Генрих наклонился к ней и, поцеловав ее в лоб, прошептал про себя:
– Она в блаженном неведении и не подозревает, насколько она близка к истине и как верны ее подозрения! – Затем он громко спросил супругу: – Ты полагаешь, Кэт, что Гардинер ненавидит тебя?
– Я уверена в этом! – сказала она. – Везде и всюду он старается меня уколоть, и хотя он ранит меня лишь острыми булавочными уколами, но он ограничивается этим лишь из боязни того, что удары кинжала вы заметите, а уколы булавки останутся для вас неприметными. А его сегодняшний приход разве не был рассчитан на то, чтобы сделать нападение на меня? Гардинер отлично знает, да и я не старалась делать из этого тайну, что я – враг той католической религии, которая допускает, чтобы папа отлучил от церкви моего главу и супруга, что я с живейшим интересом стараюсь знакомиться с вероучением так называемых реформаторов.
– Говорят, что ты – еретичка! – серьезно заметил король.

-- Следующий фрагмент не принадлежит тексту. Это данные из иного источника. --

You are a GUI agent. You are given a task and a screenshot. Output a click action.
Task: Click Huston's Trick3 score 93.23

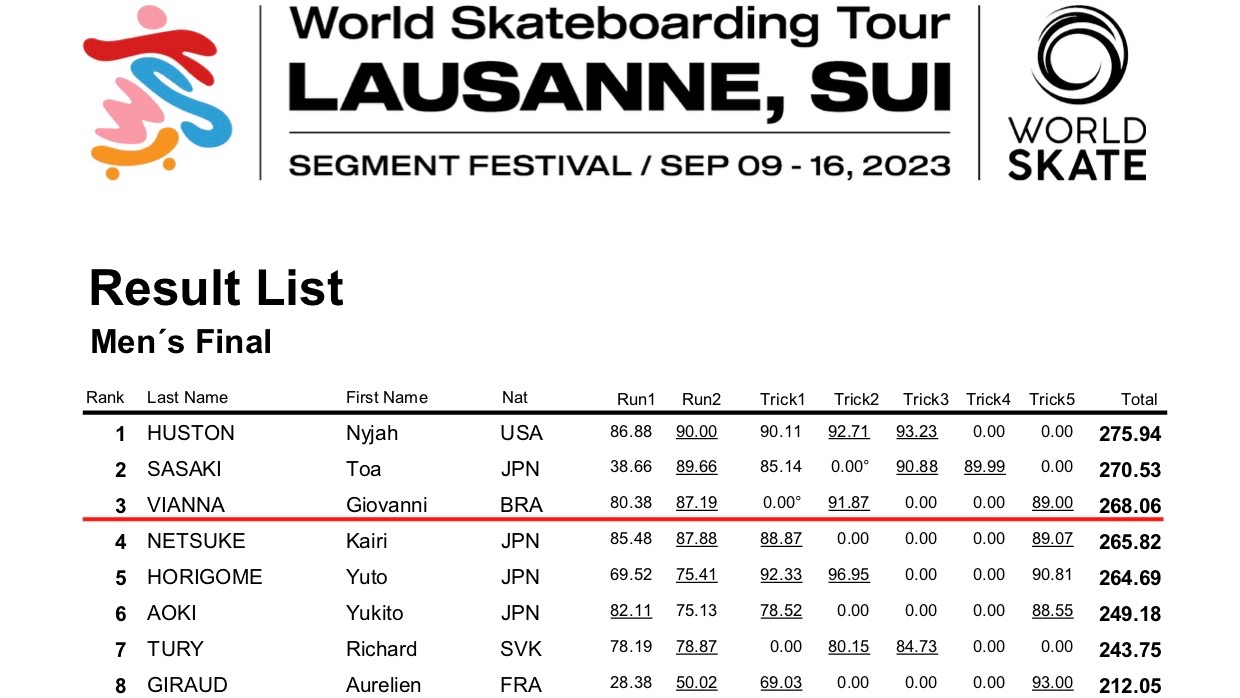tap(917, 431)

– Это говорит Гардинер! Но я – такая же еретичка, как и вы, мой король, потому что ваша вера – моя вера. В таком случае и Кранмер, благородный архиепископ кентерберийский, – тоже еретик, так как он – мой духовный наставник и советчик. Гардинеру угодно, чтобы я была еретичкой; поэтому он старается и вас уверить в этом. Вспомните, когда он принес вам на утверждение восемь смертных приговоров, среди обвиняемых были только восемь еретиков и ни одного паписта, а между тем я хорошо знаю, что тюрьмы полны папистами, которые в своем фанатизме говорят такие же преступные речи, как и те несчастные, которых вы одним росчерком пера должны были осудить на смерть. Кто бы ни были эти осужденные, я одинаково горячо молила бы вас о помиловании, Гардинер это знал и, чтобы доказать вам, что я – еретичка, выбрал только еретиков, за которых я должна была вступиться…
– Это – правда, – сказал король задумчиво, – ни одного паписта не было между ними. Однако, Кэт, скажи мне правду: неужели ты – еретичка и противница твоего короля?
Екатерина глубоко заглянула к нему в глаза и, скрестив руки на своей прелестной груди, с нежной улыбкой прошептала:
– Я – ваша противница? Разве не вы – мой властелин, мой супруг? Разве жена создана не для того, чтобы во всем повиноваться мужу? Муж создан по образу и подобию Божию, а жена создана по образу и подобию мужа! Жена – только второе «я» мужа, и он обязан внушать ей свой разум, свою волю и оберегать ее. Ваша обязанность наставлять меня на путь истины, а моя обязанность – повиноваться. А мне, как ни одной жене в мире, легко исполнять свои обязанности, потому что Бог был милостив ко мне и дал мне в мужья короля, мудростью и ученостью которого восхищается весь мир.
– Как ты мило льстишь, Кэт! – улыбаясь сказал король. – И как очаровательно стараешься ты скрыть правду! А правда в том, что ты сама – маленькая ученая жена, которой незачем учиться у других, так как ты, наоборот, сама могла бы поучить других!
– О, если бы это было так! – воскликнула Екатерина. – Я хотела бы весь мир научить любить моего короля так, как я люблю его, и быть ему верным и покорным так, как я верна ему.
При этих словах она обвила руками шею короля и, положив голову на его грудь, смотрела на него томным взором.
Генрих поцеловал ее и крепко прижал к своему сердцу. В эту минуту он не думал о том, что Екатерине грозит опасность; он думал только о том, что любит ее и что без нее его жизнь была бы скучна и пуста.
– Ну а теперь, мой супруг, – сказала Екатерина, нежно освобождаясь из его объятий, – после моей исповеди и полученного отпущения грехов, спустимся в сад, чтобы Божье солнце освежило и согрело наши сердца. Пойдемте! Кресло стоит наготове, а мухи, мотыльки, пчелы и комары уже разучили гимн, которым они будут приветствовать вас.